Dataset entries
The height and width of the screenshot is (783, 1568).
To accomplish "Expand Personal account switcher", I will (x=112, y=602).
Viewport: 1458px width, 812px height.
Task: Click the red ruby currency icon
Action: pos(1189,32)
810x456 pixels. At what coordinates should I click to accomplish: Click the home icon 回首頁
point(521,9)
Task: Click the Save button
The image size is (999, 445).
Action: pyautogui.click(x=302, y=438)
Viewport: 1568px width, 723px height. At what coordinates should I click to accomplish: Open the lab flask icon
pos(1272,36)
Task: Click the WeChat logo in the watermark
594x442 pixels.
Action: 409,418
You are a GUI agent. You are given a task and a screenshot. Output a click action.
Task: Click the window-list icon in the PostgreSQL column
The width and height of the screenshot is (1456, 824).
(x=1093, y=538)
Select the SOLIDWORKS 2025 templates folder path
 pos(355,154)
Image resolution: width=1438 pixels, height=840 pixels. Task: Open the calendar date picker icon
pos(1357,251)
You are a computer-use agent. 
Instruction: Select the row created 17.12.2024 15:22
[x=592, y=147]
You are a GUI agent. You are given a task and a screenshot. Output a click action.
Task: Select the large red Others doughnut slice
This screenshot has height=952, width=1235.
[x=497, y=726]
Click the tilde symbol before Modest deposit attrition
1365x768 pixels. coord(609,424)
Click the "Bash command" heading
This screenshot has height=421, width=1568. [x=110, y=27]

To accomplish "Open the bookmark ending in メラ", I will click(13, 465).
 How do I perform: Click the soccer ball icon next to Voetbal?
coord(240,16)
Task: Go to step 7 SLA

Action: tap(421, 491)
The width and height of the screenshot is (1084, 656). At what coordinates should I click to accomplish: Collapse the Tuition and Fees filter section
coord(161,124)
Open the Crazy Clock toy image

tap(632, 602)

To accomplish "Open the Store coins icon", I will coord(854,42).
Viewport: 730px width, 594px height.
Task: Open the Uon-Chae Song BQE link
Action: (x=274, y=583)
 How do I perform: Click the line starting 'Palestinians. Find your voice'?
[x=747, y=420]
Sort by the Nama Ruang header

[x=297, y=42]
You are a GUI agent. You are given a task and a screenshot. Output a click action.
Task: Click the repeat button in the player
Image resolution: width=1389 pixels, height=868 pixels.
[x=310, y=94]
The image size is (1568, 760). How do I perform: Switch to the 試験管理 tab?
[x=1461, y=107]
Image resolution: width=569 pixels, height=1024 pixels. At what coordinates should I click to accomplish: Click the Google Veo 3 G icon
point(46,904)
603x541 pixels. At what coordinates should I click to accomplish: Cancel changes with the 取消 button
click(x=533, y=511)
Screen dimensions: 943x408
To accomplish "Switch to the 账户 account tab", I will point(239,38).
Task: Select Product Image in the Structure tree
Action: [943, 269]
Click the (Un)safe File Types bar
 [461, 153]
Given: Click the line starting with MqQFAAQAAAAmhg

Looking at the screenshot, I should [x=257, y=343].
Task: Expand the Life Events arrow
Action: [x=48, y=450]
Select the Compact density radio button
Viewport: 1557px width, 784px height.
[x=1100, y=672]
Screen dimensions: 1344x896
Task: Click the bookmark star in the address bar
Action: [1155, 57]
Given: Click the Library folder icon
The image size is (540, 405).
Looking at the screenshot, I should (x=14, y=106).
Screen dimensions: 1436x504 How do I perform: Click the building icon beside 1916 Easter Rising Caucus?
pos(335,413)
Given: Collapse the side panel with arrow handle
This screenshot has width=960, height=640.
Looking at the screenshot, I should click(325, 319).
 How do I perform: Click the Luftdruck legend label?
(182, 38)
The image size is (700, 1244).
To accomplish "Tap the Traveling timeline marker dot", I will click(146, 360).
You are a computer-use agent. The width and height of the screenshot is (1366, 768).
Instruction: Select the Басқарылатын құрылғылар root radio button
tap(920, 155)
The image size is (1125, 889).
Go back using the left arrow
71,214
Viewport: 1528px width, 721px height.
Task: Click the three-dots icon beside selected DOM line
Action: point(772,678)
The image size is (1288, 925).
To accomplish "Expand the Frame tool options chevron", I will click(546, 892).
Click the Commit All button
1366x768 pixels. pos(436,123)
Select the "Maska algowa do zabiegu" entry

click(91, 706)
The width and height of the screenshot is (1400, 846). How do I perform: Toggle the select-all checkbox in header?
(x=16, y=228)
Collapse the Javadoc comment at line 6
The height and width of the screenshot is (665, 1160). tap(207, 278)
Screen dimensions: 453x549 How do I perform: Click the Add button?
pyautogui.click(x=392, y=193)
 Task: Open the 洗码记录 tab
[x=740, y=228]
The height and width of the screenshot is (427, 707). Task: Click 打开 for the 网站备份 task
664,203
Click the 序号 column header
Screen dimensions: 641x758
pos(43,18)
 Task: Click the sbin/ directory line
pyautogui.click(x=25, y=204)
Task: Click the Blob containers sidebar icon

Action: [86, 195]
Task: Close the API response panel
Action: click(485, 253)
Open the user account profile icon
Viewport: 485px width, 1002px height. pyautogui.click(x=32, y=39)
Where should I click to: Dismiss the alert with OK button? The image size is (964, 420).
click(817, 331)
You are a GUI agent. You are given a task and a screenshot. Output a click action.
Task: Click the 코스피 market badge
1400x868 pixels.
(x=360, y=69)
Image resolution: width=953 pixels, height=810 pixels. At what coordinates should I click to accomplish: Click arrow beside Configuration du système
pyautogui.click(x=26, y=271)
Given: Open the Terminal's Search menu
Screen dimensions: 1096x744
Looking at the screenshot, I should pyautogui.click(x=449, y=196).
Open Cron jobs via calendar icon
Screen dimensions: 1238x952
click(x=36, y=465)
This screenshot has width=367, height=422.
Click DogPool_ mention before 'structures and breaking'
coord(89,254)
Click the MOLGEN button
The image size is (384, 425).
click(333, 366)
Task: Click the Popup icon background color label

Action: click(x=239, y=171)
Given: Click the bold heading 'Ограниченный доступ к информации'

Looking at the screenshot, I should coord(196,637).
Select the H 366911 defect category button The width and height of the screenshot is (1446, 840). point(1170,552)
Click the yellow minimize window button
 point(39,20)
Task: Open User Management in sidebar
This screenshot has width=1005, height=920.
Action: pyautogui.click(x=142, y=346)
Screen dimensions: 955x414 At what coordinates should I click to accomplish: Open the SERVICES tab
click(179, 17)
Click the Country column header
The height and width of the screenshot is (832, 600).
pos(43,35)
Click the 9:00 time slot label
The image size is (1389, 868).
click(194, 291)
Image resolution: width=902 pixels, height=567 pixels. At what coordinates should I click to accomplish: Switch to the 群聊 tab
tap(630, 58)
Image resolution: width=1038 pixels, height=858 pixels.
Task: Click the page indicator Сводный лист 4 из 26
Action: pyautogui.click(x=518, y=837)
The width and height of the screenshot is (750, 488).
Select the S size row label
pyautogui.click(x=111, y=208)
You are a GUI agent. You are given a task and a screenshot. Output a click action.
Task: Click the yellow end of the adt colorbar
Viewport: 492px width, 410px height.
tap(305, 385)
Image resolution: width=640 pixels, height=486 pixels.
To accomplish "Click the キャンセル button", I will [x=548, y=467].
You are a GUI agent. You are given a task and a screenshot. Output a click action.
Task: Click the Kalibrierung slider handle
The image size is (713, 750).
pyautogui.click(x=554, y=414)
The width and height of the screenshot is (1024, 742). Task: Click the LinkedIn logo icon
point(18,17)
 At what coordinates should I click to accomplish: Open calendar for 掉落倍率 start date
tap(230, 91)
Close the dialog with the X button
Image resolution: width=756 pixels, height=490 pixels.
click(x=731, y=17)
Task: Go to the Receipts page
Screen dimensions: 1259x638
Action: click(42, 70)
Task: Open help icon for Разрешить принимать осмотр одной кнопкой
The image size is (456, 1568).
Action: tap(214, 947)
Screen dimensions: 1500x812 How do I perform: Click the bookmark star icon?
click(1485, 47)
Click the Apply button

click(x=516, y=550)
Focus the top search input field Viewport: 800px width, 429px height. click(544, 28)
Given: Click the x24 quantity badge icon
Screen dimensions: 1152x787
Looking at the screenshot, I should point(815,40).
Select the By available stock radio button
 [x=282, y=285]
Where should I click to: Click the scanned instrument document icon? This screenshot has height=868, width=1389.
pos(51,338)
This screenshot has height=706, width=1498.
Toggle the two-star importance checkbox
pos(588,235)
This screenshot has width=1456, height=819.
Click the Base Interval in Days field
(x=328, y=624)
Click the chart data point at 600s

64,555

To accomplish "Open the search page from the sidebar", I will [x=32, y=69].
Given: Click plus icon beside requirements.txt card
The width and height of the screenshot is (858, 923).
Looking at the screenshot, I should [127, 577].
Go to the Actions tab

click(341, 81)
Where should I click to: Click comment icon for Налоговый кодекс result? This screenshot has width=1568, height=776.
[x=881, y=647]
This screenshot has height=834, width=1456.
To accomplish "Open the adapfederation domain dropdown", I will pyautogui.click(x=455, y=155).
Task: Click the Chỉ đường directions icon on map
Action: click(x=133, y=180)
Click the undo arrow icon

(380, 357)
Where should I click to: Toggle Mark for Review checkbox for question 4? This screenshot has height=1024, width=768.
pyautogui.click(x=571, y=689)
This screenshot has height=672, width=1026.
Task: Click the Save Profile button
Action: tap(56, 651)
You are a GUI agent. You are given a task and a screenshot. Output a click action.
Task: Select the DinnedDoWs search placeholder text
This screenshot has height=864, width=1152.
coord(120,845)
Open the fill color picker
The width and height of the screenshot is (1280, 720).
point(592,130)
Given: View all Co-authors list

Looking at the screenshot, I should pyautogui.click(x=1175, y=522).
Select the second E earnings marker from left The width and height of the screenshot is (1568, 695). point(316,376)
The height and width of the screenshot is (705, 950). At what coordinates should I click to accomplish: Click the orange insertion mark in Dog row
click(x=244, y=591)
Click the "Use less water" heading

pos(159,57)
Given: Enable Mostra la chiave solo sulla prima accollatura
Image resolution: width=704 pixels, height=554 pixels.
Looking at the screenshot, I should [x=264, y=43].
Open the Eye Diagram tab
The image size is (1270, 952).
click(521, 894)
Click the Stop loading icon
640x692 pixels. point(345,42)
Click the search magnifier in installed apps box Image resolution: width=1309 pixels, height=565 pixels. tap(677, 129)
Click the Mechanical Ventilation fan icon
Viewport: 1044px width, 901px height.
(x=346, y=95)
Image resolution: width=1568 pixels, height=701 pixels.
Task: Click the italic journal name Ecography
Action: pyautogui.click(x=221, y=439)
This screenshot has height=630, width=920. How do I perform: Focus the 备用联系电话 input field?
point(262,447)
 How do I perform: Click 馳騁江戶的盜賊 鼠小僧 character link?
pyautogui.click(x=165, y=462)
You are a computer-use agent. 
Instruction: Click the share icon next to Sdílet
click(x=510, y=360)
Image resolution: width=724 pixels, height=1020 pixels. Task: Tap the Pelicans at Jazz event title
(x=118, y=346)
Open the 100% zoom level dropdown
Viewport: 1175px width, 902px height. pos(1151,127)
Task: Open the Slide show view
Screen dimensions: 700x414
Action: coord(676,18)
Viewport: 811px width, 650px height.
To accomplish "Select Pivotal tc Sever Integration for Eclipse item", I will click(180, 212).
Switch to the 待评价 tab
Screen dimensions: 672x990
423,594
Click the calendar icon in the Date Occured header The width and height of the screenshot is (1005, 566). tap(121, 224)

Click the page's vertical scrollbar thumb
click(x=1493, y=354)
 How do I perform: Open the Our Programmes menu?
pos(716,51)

| TASK DESCRIPTION |
Take the line above containing "Given: Click the bold", the line containing "Task: Open User Management in sidebar", and all lines in between, and copy them exactly without anything else.

| RESULT OF THIS EXERCISE |
Given: Click the bold heading 'Ограниченный доступ к информации'

Looking at the screenshot, I should coord(196,637).
Select the H 366911 defect category button The width and height of the screenshot is (1446, 840). point(1170,552)
Click the yellow minimize window button
 point(39,20)
Task: Open User Management in sidebar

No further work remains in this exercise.